Could you copy out all of the data below word for word, with no changes?

● RECORDS FOR THIS EXERCISE
== == ==

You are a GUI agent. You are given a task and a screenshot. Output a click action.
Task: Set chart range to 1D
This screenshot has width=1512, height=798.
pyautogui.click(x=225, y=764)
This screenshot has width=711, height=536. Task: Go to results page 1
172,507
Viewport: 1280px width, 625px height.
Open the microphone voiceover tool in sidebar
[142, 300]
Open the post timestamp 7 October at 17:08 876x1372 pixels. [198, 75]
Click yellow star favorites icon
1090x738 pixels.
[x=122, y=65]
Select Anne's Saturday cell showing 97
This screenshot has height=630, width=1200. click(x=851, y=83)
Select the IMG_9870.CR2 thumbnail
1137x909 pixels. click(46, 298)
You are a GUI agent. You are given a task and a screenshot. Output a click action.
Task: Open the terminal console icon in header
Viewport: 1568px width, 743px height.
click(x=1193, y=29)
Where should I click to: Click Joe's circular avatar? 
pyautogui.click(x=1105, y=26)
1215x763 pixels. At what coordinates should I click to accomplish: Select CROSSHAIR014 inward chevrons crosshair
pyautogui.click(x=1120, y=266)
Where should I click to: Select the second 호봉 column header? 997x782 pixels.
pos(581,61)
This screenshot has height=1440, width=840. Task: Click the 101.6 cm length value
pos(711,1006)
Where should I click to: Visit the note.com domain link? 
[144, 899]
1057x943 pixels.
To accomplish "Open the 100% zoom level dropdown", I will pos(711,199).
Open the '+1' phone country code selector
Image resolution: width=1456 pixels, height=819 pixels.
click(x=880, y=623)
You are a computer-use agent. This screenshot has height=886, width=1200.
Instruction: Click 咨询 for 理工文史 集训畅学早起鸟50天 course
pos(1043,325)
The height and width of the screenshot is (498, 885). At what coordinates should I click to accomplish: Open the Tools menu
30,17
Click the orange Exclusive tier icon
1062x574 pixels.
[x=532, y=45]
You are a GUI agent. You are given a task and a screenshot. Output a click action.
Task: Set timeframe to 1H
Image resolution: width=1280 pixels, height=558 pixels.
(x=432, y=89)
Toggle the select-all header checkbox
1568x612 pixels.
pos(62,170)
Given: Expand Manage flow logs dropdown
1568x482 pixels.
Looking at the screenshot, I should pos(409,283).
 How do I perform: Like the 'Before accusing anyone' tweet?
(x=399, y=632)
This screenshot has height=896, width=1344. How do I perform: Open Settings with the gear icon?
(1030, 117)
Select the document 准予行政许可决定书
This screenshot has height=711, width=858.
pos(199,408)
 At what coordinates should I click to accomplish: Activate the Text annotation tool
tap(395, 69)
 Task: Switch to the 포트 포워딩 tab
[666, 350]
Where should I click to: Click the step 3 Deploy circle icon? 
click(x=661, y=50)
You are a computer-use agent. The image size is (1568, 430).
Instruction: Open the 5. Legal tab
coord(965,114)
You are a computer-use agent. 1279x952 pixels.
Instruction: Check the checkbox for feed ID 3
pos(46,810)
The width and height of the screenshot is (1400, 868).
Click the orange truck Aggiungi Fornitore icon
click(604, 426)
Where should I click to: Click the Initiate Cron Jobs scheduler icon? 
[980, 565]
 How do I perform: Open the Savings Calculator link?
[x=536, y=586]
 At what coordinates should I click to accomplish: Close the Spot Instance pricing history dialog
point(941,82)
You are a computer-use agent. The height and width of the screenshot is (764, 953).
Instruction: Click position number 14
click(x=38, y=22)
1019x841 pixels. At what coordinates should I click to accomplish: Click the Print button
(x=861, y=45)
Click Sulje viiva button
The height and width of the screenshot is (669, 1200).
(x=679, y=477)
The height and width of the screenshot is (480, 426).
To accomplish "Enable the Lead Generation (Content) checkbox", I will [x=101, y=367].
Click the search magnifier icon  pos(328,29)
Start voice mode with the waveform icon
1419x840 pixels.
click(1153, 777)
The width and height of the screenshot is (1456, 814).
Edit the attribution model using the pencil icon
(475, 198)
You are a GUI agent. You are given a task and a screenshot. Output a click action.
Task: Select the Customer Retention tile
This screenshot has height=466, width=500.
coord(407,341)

== == ==

● REPLY TO THE EXERCISE
You are a GUI agent. You are given a task and a screenshot. Output a click action.
Task: Set chart range to 1D
This screenshot has width=1512, height=798.
pyautogui.click(x=225, y=764)
This screenshot has width=711, height=536. Task: Go to results page 1
172,507
Viewport: 1280px width, 625px height.
Open the microphone voiceover tool in sidebar
[142, 300]
Open the post timestamp 7 October at 17:08 876x1372 pixels. [198, 75]
Click yellow star favorites icon
1090x738 pixels.
[x=122, y=65]
Select Anne's Saturday cell showing 97
This screenshot has height=630, width=1200. click(x=851, y=83)
Select the IMG_9870.CR2 thumbnail
1137x909 pixels. click(46, 298)
You are a GUI agent. You are given a task and a screenshot. Output a click action.
Task: Open the terminal console icon in header
Viewport: 1568px width, 743px height.
click(x=1193, y=29)
Where should I click to: Click Joe's circular avatar? 
pyautogui.click(x=1105, y=26)
1215x763 pixels. At what coordinates should I click to accomplish: Select CROSSHAIR014 inward chevrons crosshair
pyautogui.click(x=1120, y=266)
Where should I click to: Select the second 호봉 column header? 997x782 pixels.
pos(581,61)
This screenshot has height=1440, width=840. Task: Click the 101.6 cm length value
pos(711,1006)
Where should I click to: Visit the note.com domain link? 
[144, 899]
1057x943 pixels.
To accomplish "Open the 100% zoom level dropdown", I will pos(711,199).
Open the '+1' phone country code selector
Image resolution: width=1456 pixels, height=819 pixels.
click(x=880, y=623)
You are a computer-use agent. This screenshot has height=886, width=1200.
Instruction: Click 咨询 for 理工文史 集训畅学早起鸟50天 course
pos(1043,325)
The height and width of the screenshot is (498, 885). At what coordinates should I click to accomplish: Open the Tools menu
30,17
Click the orange Exclusive tier icon
1062x574 pixels.
[x=532, y=45]
You are a GUI agent. You are given a task and a screenshot. Output a click action.
Task: Set timeframe to 1H
Image resolution: width=1280 pixels, height=558 pixels.
(x=432, y=89)
Toggle the select-all header checkbox
1568x612 pixels.
pos(62,170)
Given: Expand Manage flow logs dropdown
1568x482 pixels.
Looking at the screenshot, I should pos(409,283).
 How do I perform: Like the 'Before accusing anyone' tweet?
(x=399, y=632)
This screenshot has height=896, width=1344. How do I perform: Open Settings with the gear icon?
(1030, 117)
Select the document 准予行政许可决定书
This screenshot has height=711, width=858.
pos(199,408)
 At what coordinates should I click to accomplish: Activate the Text annotation tool
tap(395, 69)
 Task: Switch to the 포트 포워딩 tab
[666, 350]
Where should I click to: Click the step 3 Deploy circle icon? 
click(x=661, y=50)
You are a computer-use agent. The image size is (1568, 430).
Instruction: Open the 5. Legal tab
coord(965,114)
You are a computer-use agent. 1279x952 pixels.
Instruction: Check the checkbox for feed ID 3
pos(46,810)
The width and height of the screenshot is (1400, 868).
Click the orange truck Aggiungi Fornitore icon
click(604, 426)
Where should I click to: Click the Initiate Cron Jobs scheduler icon? 
[980, 565]
 How do I perform: Open the Savings Calculator link?
[x=536, y=586]
 At what coordinates should I click to accomplish: Close the Spot Instance pricing history dialog
point(941,82)
You are a computer-use agent. The height and width of the screenshot is (764, 953).
Instruction: Click position number 14
click(x=38, y=22)
1019x841 pixels. At what coordinates should I click to accomplish: Click the Print button
(x=861, y=45)
Click Sulje viiva button
The height and width of the screenshot is (669, 1200).
(x=679, y=477)
The height and width of the screenshot is (480, 426).
To accomplish "Enable the Lead Generation (Content) checkbox", I will [x=101, y=367].
Click the search magnifier icon  pos(328,29)
Start voice mode with the waveform icon
1419x840 pixels.
click(1153, 777)
The width and height of the screenshot is (1456, 814).
Edit the attribution model using the pencil icon
(475, 198)
You are a GUI agent. You are given a task and a screenshot. Output a click action.
Task: Select the Customer Retention tile
This screenshot has height=466, width=500.
coord(407,341)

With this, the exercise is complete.